The most likely reason is that the system is low on refrigerant because of a leak, but hot air blowing into the interior can result from mechanical or electrical failure in the air-conditioning system.
Modern automobile air conditioners use a type of refrigerant known as R-134, though many people still refer to it by its predecessor’s brand name, Freon. This refrigerant is not something that needs to be replenished periodically — the air conditioner doesn’t “burn” it like gasoline — so if low refrigerant is the reason for the hot air, the probable cause is a leak somewhere.
A technician should be able to find the source of a leak visually or by refilling the system with refrigerant that contains an ultraviolet dye that makes it easier to locate leaks. They can occur in pipes, hoses, the air-conditioning compressor, condenser or the evaporator. In many cars the evaporator is mounted behind the dashboard, and replacing the evaporator requires removing the dashboard, a time-consuming and labor-expensive repair.
Other possible reasons for air conditioners blowing hot air are that the compressor has failed or that an electrical switch that activates the compressor has stopped working.

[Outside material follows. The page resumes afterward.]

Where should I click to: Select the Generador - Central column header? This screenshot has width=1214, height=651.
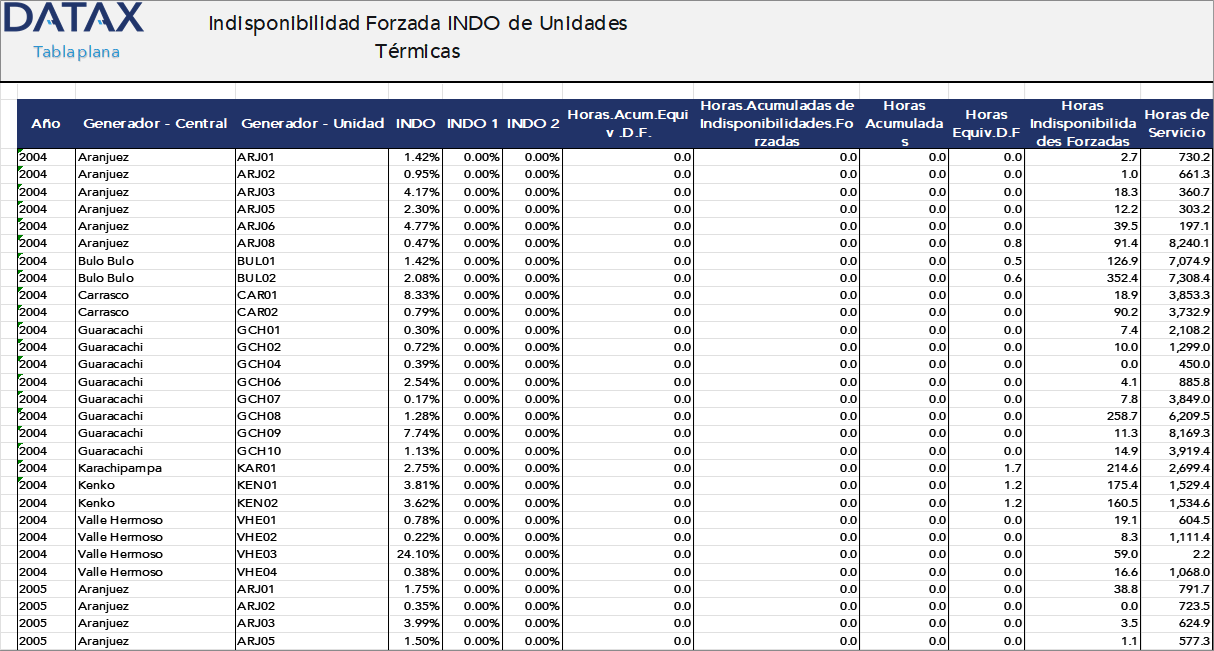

Another reason could be that the accessory belt that turns a pulley on the compressor has broken or is slipping.
Still, all of the above could be operating normally, but a “blend door” in the heating, ventilation and air-conditioning system could be stuck and not allowing cool air into the interior.
Refrigerant refill kits are available for do-it-yourselfers, but the complex nature of air-conditioning systems means that merely adding some refrigerant may not magically transform your hot air into cold.